人工知能(通称:AI)によって古いデモ音源から、亡くなっているジョン・レノンさんの声を抽出して完成。

ポールさんは、「完成したばかりだ。年内にリリースされるだろう」と話しています。

BBCなどによると、曲名は1978年にレノンさんが作曲した「Now And Then」である可能性が高いそうです。

ポールさんは「ジョンの声とピアノの音が入っていたが、AIでそれらを切り離すことができた。機械に、これが声で、これがギター音だと教え、ギター音を消してくれと指示をして」と最新の技術で楽曲の完成にまでこぎつけたことを明かしています。
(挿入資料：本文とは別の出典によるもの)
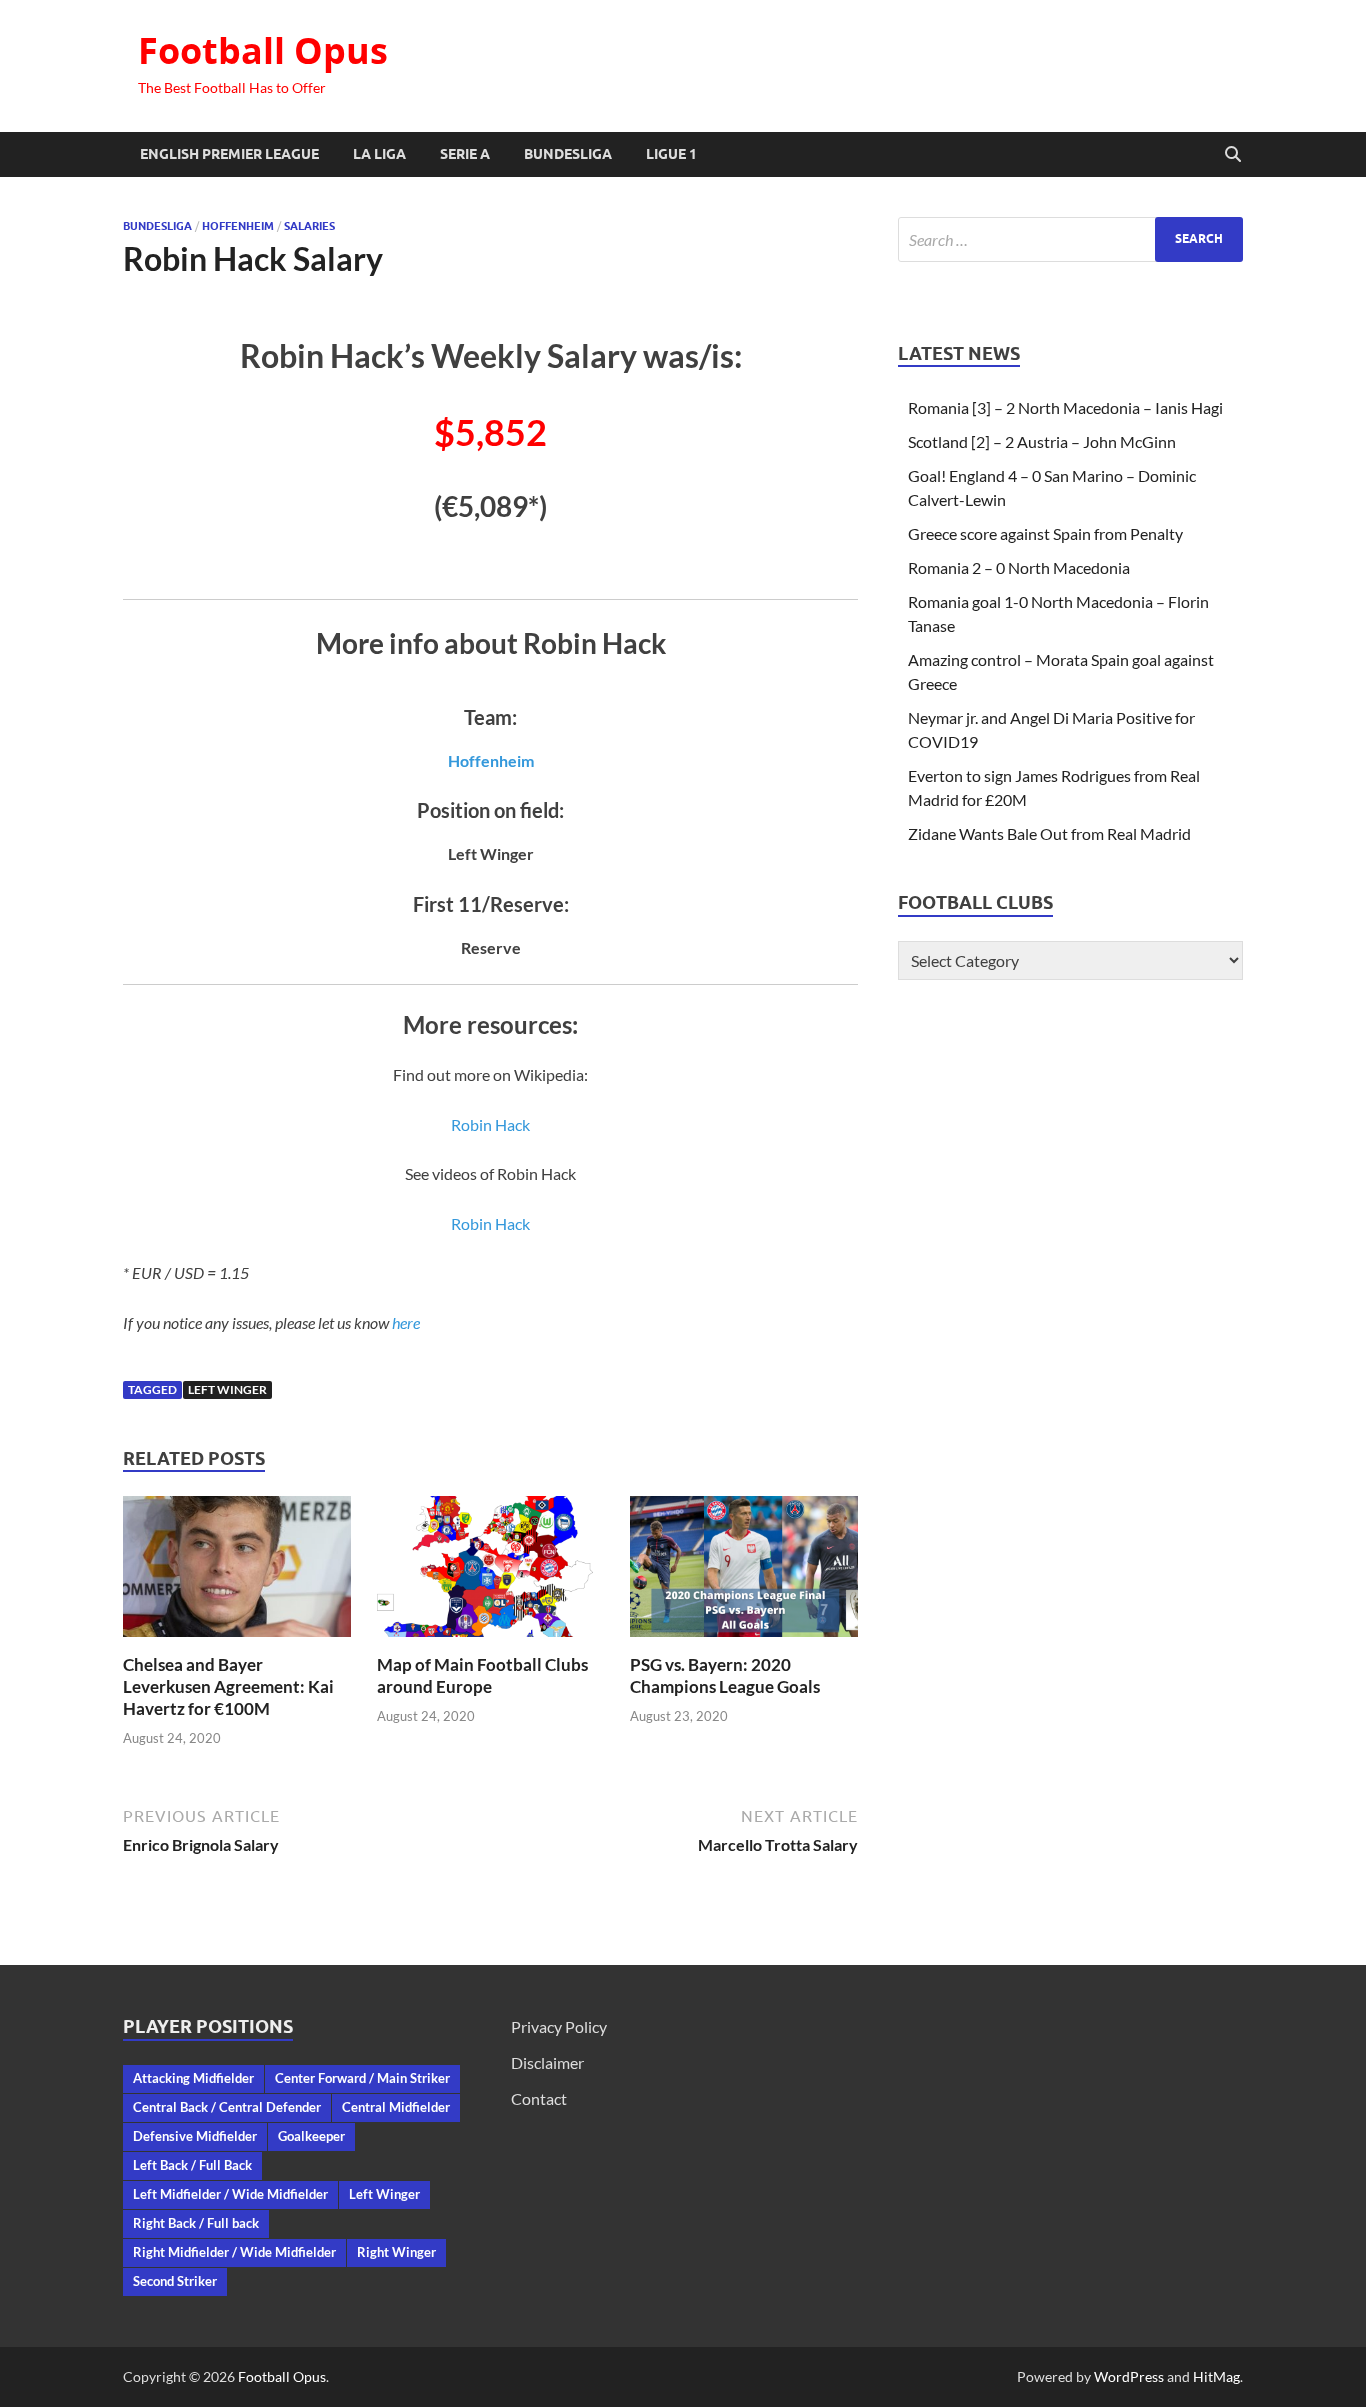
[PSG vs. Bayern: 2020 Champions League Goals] (744, 1572)
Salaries (309, 226)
ポールさんの発表に、SNSではさまざまな意見が書き込まれました。

「AI技術はすごいな。ビートルズの最後の新曲はどんなものに仕上がっているのか、楽しみだな」

「デモテープからまだ発掘できていなかった最後の曲。こういう使い方もあるんですね」

「ジョン・レノンの声をAIで作り出してまったく新しい曲を作るのかと思ったら、デモテープから声だけ分離して取り出すってことね。そのAIなら、私もよく音声編集で使ってます」

「AIもここまで来たかと。 フレディ・マーキュリーがレコーディングできなかった曲もAIの手を借りて世に出されないかな」

実はすでに、さまざまなアーティストをAI化させて制作された楽曲は世に数多く出ています。
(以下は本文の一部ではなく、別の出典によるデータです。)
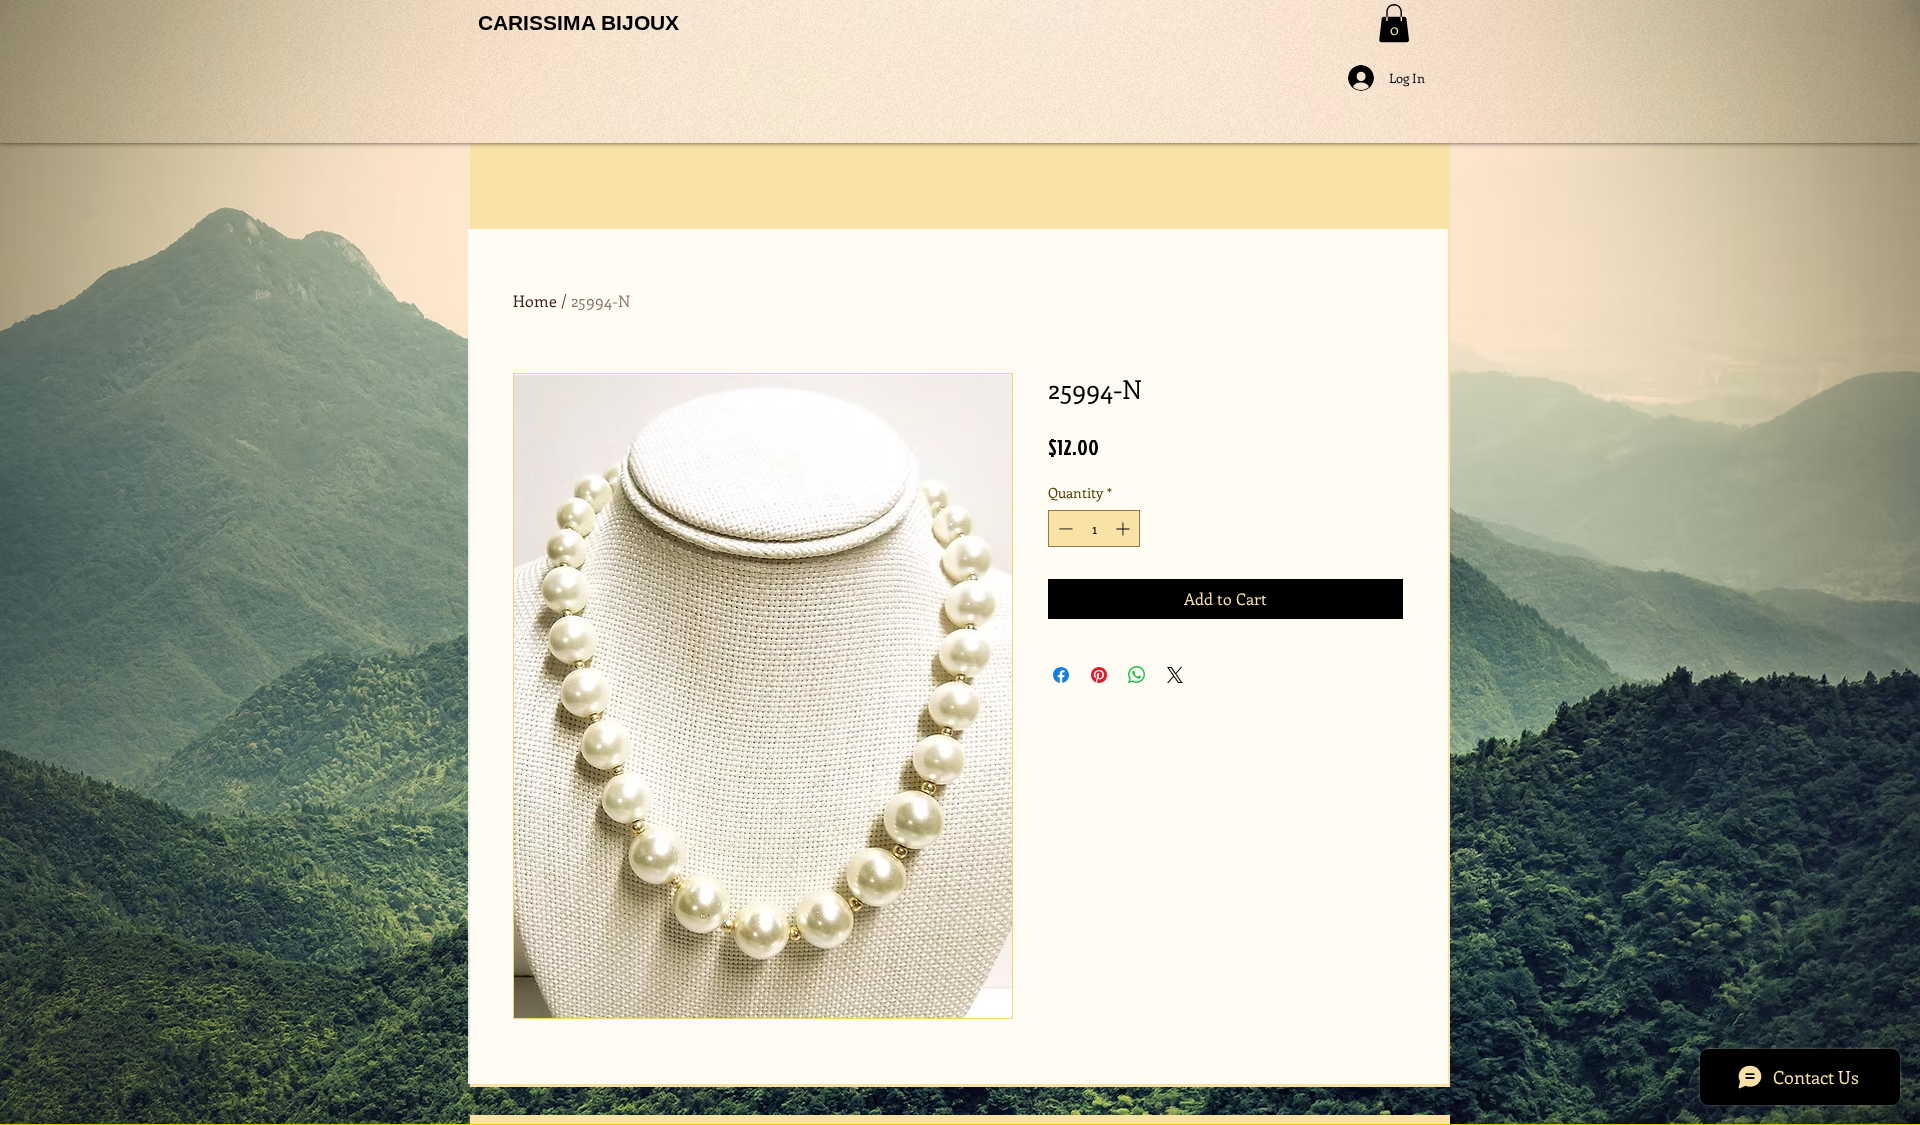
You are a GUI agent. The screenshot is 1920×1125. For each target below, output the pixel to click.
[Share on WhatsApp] (1137, 675)
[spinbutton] (1094, 528)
イギリスのロックバンド、「オアシス」の架空アルバム『Aisis』がファンによってAI技術で制作され、本人のリアム・ギャラガーさんが反応したことも。

「Breezer」というバンドが作曲した音楽に、ギャラガーさんの声をAIで再現したボーカルをミックスした作品で本人は、Twitterで「全部は聴いていないけど、曲は聴いた。今世の中に出ている音楽より良い」と称賛しています。
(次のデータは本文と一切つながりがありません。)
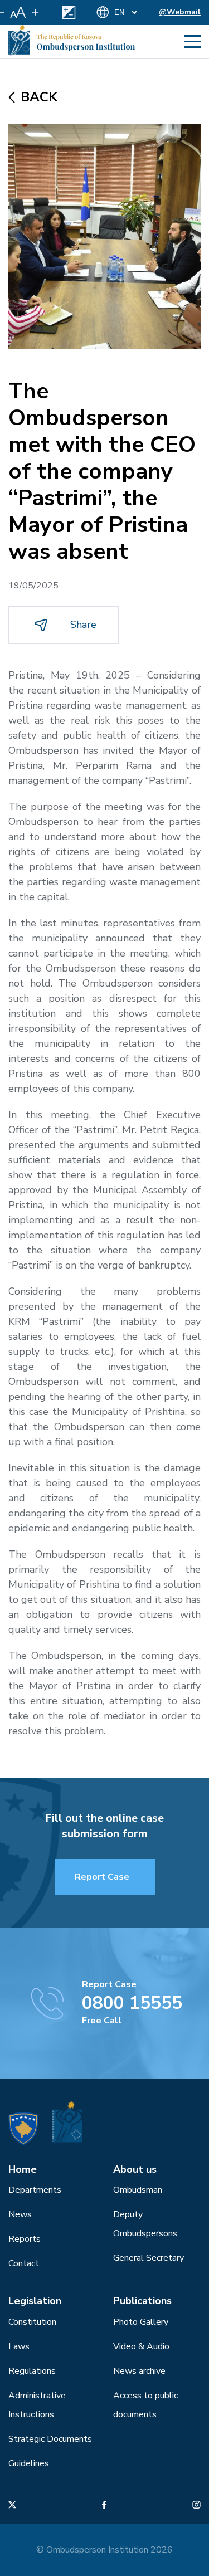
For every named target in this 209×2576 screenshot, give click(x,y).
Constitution (32, 2322)
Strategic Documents (50, 2439)
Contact (23, 2263)
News (20, 2214)
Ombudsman (137, 2190)
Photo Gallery (140, 2322)
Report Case (102, 1877)
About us (135, 2169)
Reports (24, 2239)
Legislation (34, 2300)
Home (22, 2169)
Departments (34, 2190)
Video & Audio (141, 2346)
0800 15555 (132, 2003)
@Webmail (180, 12)
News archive (139, 2371)
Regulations (32, 2371)
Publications (142, 2300)
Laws (19, 2346)
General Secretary (148, 2258)
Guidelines (28, 2463)
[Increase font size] (35, 12)
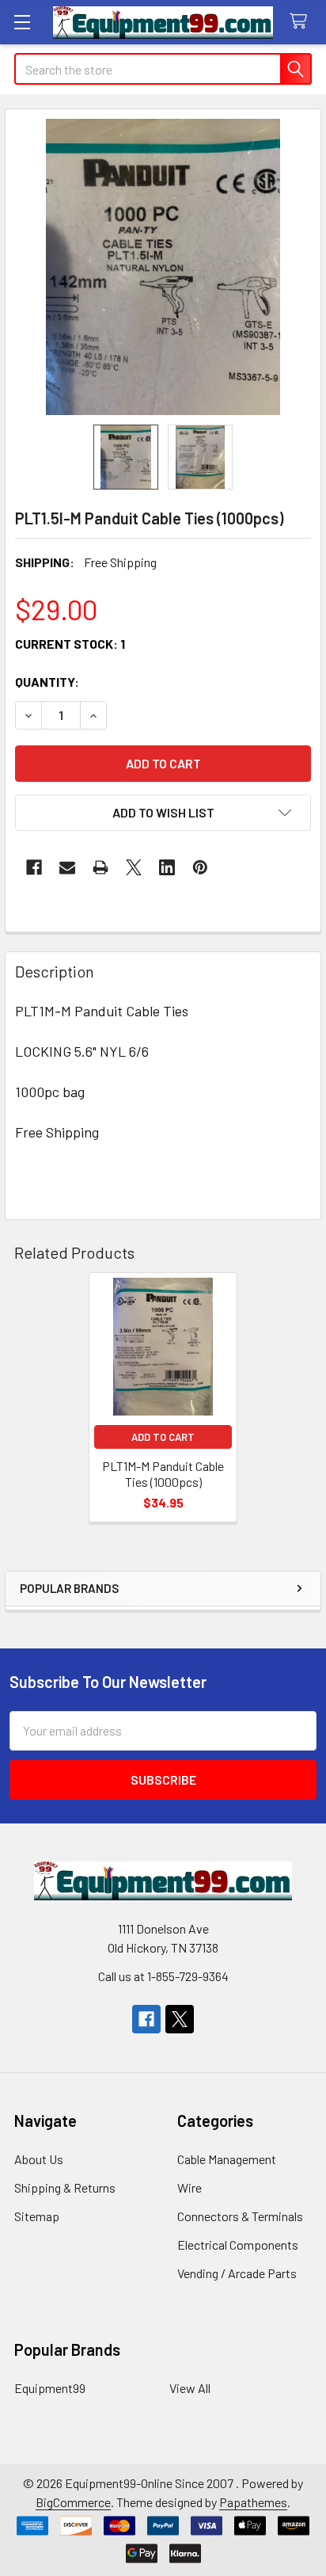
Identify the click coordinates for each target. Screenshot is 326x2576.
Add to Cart (163, 1437)
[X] (133, 867)
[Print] (100, 867)
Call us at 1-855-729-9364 (163, 1975)
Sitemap (36, 2216)
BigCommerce (73, 2501)
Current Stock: (70, 643)
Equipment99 (49, 2387)
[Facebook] (34, 867)
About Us (38, 2158)
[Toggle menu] (22, 22)
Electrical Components (237, 2244)
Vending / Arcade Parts (237, 2273)
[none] (163, 267)
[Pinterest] (200, 867)
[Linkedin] (167, 867)
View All (189, 2387)
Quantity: (47, 681)
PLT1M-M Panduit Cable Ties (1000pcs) (163, 1473)
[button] (163, 813)
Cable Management (226, 2158)
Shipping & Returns (65, 2187)
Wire (189, 2187)
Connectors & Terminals (240, 2216)
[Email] (67, 867)
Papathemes (253, 2501)
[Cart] (302, 22)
また、アメリカのロックバンド、Nirvana(ニルヴァーナ)の新曲も作成。

アメリカのアーティストで人気YouTuberのFunkTurkeyさんがAIで制作したもので、『Nirvana風』の新曲 「Smother」を発表しました。

Nirvanaのヒット曲からいくつかのワードが流用させて、1990年代の『グランジ』のムードを再現してYouTubeで楽曲を公開されています。

ほかにも、起業家イーロン・マスクさんの元妻でアーティストのGrimesさんは4月24日、ロイヤリティを折半することを条件に、自分の声を自由に使って曲を作っていいとツイッターに投稿。

AIを用いた音楽はさまざまな曲で制作されており、日本では亡くなった「XJAPAN」のhideさんのデモ音源「子ギャル」を、生前発表した曲からボーカロイドのように声のみを使用して完成。

また、2019年には「AI美空ひばり」さんが『NHK紅白歌合戦』に出演し、秋元康さんが作詞した楽曲「あれから」を歌唱して話題となりました。

AIを用いて、亡くなったアーティストが“復活”するケースは今後も増えていきそうです。